═══ Excerto citado ═══

Em mais um excelente (mas deprimente) diagnóstico do estado da Nação, Medina Carreira escreve hoje no Público que “é óbvia e imperiosa a necessidade de mudar muito no ensino, o nosso maior reprodutor de mediocridade e que está a ‘hipotecar´o futuro daqueles que finge promover; na formação passa-se quase o mesmo, fazendo-se crer na possibilidade de aprender em poucos meses aquilo que só se aprende em alguns anos”.

Nada do que afirma Medina carreira é novidade nem colide contra algumas opiniões que têm sido por aqui expressas. Por exemplo, o Jorge Raposo, referindo-se aos centros académicos onde se dispensa formação na área da arqueologia diz que é preciso que “quem neles obtém um qualquer grau saia bem formado, de todos os pontos de vista, e com as bases necessárias para vir a ser um bom profissional.”

Já o Miguel exige às entidades que fazem a formação dos futuros trabalhadores “muito mais eficácia na criação de competências efectivas” enquanto que para o António Valera um dos aspectos estruturais da situação da arqueologia em Portugal é, “seguramente, a questão da formação (a básica, a secundária e a superior)” já que sem “meios humanos qualificados, técnica, científica, intelectual e eticamente, não há sector que se desenvolva”.

═══

*Tarefa proposta A*: Extrai das linhas abaixo, sem alterar nada, as que vão da linha que contém "The image size is (1568, 609)." até à linha que contém "will click(x=545, y=238).", inclusive.

═══ Linhas desta tarefa ═══

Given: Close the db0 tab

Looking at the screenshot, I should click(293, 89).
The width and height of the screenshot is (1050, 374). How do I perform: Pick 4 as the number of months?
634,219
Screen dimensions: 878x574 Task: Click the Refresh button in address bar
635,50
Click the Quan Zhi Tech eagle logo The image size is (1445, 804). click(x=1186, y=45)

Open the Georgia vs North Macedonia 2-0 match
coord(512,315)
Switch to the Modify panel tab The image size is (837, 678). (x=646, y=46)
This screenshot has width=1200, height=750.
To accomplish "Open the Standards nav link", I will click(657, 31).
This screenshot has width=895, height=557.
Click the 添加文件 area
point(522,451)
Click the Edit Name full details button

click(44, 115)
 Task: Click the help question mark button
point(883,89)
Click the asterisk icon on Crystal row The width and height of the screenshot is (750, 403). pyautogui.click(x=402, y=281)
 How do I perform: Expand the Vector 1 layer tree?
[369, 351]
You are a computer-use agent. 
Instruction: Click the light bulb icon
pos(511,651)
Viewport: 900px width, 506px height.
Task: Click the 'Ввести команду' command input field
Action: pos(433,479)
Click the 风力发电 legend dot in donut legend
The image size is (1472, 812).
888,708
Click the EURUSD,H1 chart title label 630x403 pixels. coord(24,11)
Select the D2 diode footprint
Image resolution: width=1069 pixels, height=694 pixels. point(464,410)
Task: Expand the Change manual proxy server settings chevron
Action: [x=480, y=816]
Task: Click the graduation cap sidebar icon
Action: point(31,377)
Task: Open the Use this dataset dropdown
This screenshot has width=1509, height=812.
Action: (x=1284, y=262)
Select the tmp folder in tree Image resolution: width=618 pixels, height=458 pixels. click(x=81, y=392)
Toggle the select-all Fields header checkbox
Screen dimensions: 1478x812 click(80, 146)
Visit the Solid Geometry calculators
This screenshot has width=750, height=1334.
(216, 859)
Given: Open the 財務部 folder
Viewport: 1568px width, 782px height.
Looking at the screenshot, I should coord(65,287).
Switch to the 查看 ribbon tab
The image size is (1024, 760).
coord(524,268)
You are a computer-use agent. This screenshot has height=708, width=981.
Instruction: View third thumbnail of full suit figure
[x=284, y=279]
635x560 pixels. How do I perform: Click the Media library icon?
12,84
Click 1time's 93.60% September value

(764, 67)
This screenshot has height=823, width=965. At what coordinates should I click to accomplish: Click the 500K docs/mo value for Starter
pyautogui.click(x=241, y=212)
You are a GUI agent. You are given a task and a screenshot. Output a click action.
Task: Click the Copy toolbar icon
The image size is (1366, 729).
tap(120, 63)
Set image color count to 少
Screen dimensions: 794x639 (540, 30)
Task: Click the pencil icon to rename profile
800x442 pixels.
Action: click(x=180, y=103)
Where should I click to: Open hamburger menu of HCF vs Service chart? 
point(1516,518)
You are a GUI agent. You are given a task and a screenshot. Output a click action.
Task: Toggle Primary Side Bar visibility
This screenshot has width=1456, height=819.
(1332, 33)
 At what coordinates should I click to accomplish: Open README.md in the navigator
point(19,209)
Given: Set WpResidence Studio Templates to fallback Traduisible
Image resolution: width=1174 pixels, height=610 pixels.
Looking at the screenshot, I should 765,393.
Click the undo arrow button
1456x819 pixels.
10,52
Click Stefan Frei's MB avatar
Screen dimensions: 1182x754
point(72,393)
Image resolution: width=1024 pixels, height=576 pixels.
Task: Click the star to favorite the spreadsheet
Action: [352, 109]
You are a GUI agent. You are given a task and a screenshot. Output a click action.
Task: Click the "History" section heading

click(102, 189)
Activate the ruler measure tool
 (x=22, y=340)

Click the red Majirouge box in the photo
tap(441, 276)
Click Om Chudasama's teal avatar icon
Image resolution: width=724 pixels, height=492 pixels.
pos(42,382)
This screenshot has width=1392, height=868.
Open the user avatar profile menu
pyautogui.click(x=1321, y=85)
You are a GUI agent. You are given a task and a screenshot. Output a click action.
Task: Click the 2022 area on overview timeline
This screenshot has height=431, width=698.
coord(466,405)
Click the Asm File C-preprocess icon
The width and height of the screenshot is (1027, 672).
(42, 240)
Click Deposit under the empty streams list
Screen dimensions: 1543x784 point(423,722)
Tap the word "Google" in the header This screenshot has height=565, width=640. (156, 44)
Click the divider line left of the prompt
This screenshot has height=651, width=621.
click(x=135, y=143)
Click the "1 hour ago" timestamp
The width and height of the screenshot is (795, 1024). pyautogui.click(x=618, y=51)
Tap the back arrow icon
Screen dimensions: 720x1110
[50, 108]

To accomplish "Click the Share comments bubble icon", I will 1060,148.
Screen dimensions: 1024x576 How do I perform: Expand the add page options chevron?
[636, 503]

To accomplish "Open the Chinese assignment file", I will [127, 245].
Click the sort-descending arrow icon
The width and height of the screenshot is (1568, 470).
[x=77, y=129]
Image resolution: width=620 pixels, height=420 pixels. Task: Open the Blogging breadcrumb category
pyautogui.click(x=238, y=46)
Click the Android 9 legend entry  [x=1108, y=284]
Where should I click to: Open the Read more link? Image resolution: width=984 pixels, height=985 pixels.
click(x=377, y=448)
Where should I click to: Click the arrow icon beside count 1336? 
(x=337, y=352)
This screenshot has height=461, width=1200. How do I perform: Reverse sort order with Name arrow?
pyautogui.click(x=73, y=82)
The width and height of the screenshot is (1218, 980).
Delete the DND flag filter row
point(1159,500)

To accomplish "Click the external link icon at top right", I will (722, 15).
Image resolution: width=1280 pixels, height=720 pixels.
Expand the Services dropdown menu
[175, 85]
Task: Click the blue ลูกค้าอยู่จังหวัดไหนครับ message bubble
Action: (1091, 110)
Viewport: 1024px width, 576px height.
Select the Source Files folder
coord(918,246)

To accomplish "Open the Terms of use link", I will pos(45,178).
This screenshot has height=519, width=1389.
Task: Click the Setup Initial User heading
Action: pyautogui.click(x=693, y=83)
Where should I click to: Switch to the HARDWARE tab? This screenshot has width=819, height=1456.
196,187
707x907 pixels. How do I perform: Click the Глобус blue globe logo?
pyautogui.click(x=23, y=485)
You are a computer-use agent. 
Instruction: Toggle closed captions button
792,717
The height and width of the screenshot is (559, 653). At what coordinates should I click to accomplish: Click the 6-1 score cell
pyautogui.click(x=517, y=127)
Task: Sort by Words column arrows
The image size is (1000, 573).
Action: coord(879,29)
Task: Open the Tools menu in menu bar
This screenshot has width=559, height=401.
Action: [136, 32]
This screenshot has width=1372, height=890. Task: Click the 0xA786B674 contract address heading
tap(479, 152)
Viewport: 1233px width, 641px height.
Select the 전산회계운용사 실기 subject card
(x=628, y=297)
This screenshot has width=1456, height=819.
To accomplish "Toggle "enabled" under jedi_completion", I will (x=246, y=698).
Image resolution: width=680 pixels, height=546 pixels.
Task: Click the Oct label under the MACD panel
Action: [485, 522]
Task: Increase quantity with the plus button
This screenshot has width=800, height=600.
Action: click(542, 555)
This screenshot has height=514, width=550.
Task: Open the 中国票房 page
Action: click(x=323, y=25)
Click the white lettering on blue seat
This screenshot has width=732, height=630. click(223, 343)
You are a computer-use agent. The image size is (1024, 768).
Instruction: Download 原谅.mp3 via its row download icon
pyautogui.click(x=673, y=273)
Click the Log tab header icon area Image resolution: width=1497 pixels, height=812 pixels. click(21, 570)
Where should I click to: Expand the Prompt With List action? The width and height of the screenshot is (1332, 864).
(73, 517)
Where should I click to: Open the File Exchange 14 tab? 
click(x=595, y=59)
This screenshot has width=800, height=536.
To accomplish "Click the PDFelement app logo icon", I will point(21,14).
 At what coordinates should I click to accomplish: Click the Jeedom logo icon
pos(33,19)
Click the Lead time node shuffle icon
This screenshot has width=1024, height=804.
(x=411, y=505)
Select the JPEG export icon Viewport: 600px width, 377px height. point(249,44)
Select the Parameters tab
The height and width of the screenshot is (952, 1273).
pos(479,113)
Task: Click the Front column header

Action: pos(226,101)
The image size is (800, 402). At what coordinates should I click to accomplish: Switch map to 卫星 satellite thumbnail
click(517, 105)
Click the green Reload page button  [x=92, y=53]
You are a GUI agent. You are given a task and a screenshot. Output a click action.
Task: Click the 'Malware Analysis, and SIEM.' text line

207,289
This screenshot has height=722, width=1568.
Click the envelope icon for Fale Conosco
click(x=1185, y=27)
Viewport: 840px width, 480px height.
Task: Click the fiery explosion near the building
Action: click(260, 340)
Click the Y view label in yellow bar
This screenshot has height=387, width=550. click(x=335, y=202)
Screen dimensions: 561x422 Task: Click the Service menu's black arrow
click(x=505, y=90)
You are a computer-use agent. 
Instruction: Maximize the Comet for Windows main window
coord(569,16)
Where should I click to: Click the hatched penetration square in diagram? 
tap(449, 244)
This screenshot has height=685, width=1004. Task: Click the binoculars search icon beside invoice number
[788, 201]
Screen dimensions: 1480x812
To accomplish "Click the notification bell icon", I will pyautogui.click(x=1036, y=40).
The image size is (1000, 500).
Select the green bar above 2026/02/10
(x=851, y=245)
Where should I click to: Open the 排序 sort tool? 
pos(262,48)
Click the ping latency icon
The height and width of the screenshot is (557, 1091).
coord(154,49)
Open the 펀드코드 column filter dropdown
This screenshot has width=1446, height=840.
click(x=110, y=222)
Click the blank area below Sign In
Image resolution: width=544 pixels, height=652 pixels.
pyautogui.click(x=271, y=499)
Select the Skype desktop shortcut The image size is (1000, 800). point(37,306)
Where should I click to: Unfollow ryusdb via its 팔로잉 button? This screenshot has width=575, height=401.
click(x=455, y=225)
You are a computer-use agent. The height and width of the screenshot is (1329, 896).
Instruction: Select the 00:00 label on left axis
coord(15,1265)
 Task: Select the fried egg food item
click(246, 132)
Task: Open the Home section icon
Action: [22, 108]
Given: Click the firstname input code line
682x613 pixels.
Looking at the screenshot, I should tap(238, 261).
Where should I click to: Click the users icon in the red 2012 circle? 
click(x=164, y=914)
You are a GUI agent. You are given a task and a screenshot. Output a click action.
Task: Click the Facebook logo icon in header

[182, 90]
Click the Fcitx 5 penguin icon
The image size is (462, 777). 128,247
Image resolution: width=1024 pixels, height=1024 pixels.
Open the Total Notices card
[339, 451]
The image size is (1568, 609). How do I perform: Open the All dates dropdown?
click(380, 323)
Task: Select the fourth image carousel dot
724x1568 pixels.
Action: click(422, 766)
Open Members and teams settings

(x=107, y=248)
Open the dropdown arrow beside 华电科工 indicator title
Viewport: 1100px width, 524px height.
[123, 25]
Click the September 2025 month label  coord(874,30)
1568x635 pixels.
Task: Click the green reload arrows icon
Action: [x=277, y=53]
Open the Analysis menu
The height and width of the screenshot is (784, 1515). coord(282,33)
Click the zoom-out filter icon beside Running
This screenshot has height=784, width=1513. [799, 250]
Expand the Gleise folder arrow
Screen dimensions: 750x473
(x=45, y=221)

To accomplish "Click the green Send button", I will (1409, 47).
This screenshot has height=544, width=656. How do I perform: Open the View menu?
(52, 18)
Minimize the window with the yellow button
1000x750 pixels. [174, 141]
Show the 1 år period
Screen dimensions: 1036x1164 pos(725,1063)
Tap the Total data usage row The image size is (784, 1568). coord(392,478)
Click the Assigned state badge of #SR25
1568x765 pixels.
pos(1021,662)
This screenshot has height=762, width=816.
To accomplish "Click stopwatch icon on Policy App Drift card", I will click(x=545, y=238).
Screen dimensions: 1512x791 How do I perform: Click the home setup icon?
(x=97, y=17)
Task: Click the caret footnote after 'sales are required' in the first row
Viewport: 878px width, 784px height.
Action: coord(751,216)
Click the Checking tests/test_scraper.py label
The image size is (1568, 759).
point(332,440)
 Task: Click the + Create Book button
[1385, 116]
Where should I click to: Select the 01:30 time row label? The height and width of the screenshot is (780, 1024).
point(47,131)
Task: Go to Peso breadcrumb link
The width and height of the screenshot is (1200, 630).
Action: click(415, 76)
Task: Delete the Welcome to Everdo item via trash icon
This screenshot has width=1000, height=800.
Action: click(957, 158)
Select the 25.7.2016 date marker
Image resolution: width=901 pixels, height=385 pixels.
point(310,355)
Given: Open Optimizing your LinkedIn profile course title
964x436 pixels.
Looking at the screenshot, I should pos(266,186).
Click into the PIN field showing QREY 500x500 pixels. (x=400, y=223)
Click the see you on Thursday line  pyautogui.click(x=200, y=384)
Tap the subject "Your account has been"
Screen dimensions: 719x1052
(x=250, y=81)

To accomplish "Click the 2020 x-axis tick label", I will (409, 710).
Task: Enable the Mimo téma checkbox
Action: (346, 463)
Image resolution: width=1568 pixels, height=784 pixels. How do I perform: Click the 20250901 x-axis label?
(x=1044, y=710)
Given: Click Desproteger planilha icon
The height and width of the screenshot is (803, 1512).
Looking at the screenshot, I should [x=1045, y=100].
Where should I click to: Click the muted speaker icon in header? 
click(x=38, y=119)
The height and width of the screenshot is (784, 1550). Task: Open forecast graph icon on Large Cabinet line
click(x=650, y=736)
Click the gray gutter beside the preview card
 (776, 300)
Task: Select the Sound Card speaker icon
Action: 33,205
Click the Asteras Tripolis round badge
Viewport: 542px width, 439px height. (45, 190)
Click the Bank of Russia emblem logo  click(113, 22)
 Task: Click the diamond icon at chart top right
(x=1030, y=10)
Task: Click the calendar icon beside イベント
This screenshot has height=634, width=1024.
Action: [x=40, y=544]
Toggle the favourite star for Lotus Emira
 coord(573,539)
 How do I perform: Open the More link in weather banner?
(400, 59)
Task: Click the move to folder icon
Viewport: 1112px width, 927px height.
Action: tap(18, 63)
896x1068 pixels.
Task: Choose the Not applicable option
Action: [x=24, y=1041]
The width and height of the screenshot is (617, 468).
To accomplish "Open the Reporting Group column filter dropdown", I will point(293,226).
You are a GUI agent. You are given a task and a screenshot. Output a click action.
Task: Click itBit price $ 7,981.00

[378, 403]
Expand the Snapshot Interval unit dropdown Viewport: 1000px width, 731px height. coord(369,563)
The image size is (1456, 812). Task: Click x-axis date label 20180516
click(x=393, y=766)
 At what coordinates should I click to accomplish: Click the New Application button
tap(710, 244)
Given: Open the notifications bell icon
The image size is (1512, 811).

═══

*Tarefa proposta B*: Resume em duas frases o excerto sobre a formação.

*Resultado correto A*:
The image size is (1568, 609). How do I perform: Open the All dates dropdown?
click(380, 323)
Task: Select the fourth image carousel dot
724x1568 pixels.
Action: click(422, 766)
Open Members and teams settings

(x=107, y=248)
Open the dropdown arrow beside 华电科工 indicator title
Viewport: 1100px width, 524px height.
[123, 25]
Click the September 2025 month label  coord(874,30)
1568x635 pixels.
Task: Click the green reload arrows icon
Action: [x=277, y=53]
Open the Analysis menu
The height and width of the screenshot is (784, 1515). coord(282,33)
Click the zoom-out filter icon beside Running
This screenshot has height=784, width=1513. [799, 250]
Expand the Gleise folder arrow
Screen dimensions: 750x473
(x=45, y=221)

To accomplish "Click the green Send button", I will (1409, 47).
This screenshot has height=544, width=656. How do I perform: Open the View menu?
(52, 18)
Minimize the window with the yellow button
1000x750 pixels. [174, 141]
Show the 1 år period
Screen dimensions: 1036x1164 pos(725,1063)
Tap the Total data usage row The image size is (784, 1568). coord(392,478)
Click the Assigned state badge of #SR25
1568x765 pixels.
pos(1021,662)
This screenshot has height=762, width=816.
To accomplish "Click stopwatch icon on Policy App Drift card", I will click(x=545, y=238).

*Resultado correto B*: Medina Carreira escreve no Público que é necessário mudar muito no ensino, que descreve como o maior reprodutor de mediocridade. Acrescenta que na formação se faz crer que se aprende em poucos meses o que só se aprende em alguns anos, ideias que coincidem com opiniões de Jorge Raposo, Miguel e António Valera sobre a formação na arqueologia.